=== RECORDS PROVIDED ===
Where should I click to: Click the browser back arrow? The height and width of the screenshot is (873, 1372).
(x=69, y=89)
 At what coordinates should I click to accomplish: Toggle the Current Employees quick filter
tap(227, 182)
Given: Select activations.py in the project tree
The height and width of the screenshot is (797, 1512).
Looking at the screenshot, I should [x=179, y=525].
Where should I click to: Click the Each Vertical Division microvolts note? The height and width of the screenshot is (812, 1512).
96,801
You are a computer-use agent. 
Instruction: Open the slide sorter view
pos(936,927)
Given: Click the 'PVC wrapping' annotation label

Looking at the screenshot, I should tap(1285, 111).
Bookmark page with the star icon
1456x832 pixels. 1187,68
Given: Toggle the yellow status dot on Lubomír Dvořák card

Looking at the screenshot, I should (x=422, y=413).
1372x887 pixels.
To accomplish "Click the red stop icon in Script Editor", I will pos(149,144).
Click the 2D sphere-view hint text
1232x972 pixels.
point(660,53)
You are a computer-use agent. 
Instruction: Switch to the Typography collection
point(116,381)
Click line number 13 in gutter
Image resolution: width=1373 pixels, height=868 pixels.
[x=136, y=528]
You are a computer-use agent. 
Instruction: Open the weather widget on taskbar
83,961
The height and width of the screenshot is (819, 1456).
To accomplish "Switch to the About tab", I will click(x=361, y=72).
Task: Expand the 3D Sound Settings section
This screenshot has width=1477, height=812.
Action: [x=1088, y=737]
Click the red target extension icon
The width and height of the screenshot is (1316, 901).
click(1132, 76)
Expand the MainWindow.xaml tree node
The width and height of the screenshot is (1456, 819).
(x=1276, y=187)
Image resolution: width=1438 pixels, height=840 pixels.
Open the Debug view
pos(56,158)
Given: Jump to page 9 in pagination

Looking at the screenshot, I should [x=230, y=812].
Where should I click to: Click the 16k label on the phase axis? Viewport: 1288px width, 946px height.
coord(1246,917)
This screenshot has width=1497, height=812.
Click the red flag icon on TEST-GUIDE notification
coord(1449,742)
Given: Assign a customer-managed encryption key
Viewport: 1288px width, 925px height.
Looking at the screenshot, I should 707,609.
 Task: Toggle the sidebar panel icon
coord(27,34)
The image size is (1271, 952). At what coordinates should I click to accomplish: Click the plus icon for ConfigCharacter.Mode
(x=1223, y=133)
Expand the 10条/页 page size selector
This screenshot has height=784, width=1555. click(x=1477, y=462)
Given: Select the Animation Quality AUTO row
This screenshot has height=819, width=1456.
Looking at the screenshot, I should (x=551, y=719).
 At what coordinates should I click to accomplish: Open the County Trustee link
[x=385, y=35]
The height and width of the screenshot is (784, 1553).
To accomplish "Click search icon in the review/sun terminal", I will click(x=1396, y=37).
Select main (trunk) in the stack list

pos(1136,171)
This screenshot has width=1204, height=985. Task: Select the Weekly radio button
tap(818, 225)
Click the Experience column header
===
## [EXERCISE OBJECTIVE]
Set down every entry exactly as given.

## [FINISHED TASK]
Where should I click to: Click the browser back arrow? The height and width of the screenshot is (873, 1372).
(x=69, y=89)
 At what coordinates should I click to accomplish: Toggle the Current Employees quick filter
tap(227, 182)
Given: Select activations.py in the project tree
The height and width of the screenshot is (797, 1512).
Looking at the screenshot, I should [x=179, y=525].
Where should I click to: Click the Each Vertical Division microvolts note? The height and width of the screenshot is (812, 1512).
96,801
You are a computer-use agent. 
Instruction: Open the slide sorter view
pos(936,927)
Given: Click the 'PVC wrapping' annotation label

Looking at the screenshot, I should tap(1285, 111).
Bookmark page with the star icon
1456x832 pixels. 1187,68
Given: Toggle the yellow status dot on Lubomír Dvořák card

Looking at the screenshot, I should (x=422, y=413).
1372x887 pixels.
To accomplish "Click the red stop icon in Script Editor", I will pos(149,144).
Click the 2D sphere-view hint text
1232x972 pixels.
point(660,53)
You are a computer-use agent. 
Instruction: Switch to the Typography collection
point(116,381)
Click line number 13 in gutter
Image resolution: width=1373 pixels, height=868 pixels.
[x=136, y=528]
You are a computer-use agent. 
Instruction: Open the weather widget on taskbar
83,961
The height and width of the screenshot is (819, 1456).
To accomplish "Switch to the About tab", I will click(x=361, y=72).
Task: Expand the 3D Sound Settings section
This screenshot has width=1477, height=812.
Action: [x=1088, y=737]
Click the red target extension icon
The width and height of the screenshot is (1316, 901).
click(1132, 76)
Expand the MainWindow.xaml tree node
The width and height of the screenshot is (1456, 819).
(x=1276, y=187)
Image resolution: width=1438 pixels, height=840 pixels.
Open the Debug view
pos(56,158)
Given: Jump to page 9 in pagination

Looking at the screenshot, I should [x=230, y=812].
Where should I click to: Click the 16k label on the phase axis? Viewport: 1288px width, 946px height.
coord(1246,917)
This screenshot has width=1497, height=812.
Click the red flag icon on TEST-GUIDE notification
coord(1449,742)
Given: Assign a customer-managed encryption key
Viewport: 1288px width, 925px height.
Looking at the screenshot, I should 707,609.
 Task: Toggle the sidebar panel icon
coord(27,34)
The image size is (1271, 952). At what coordinates should I click to accomplish: Click the plus icon for ConfigCharacter.Mode
(x=1223, y=133)
Expand the 10条/页 page size selector
This screenshot has height=784, width=1555. click(x=1477, y=462)
Given: Select the Animation Quality AUTO row
This screenshot has height=819, width=1456.
Looking at the screenshot, I should (x=551, y=719).
 At what coordinates should I click to accomplish: Open the County Trustee link
[x=385, y=35]
The height and width of the screenshot is (784, 1553).
To accomplish "Click search icon in the review/sun terminal", I will click(x=1396, y=37).
Select main (trunk) in the stack list

pos(1136,171)
This screenshot has width=1204, height=985. Task: Select the Weekly radio button
tap(818, 225)
Click the Experience column header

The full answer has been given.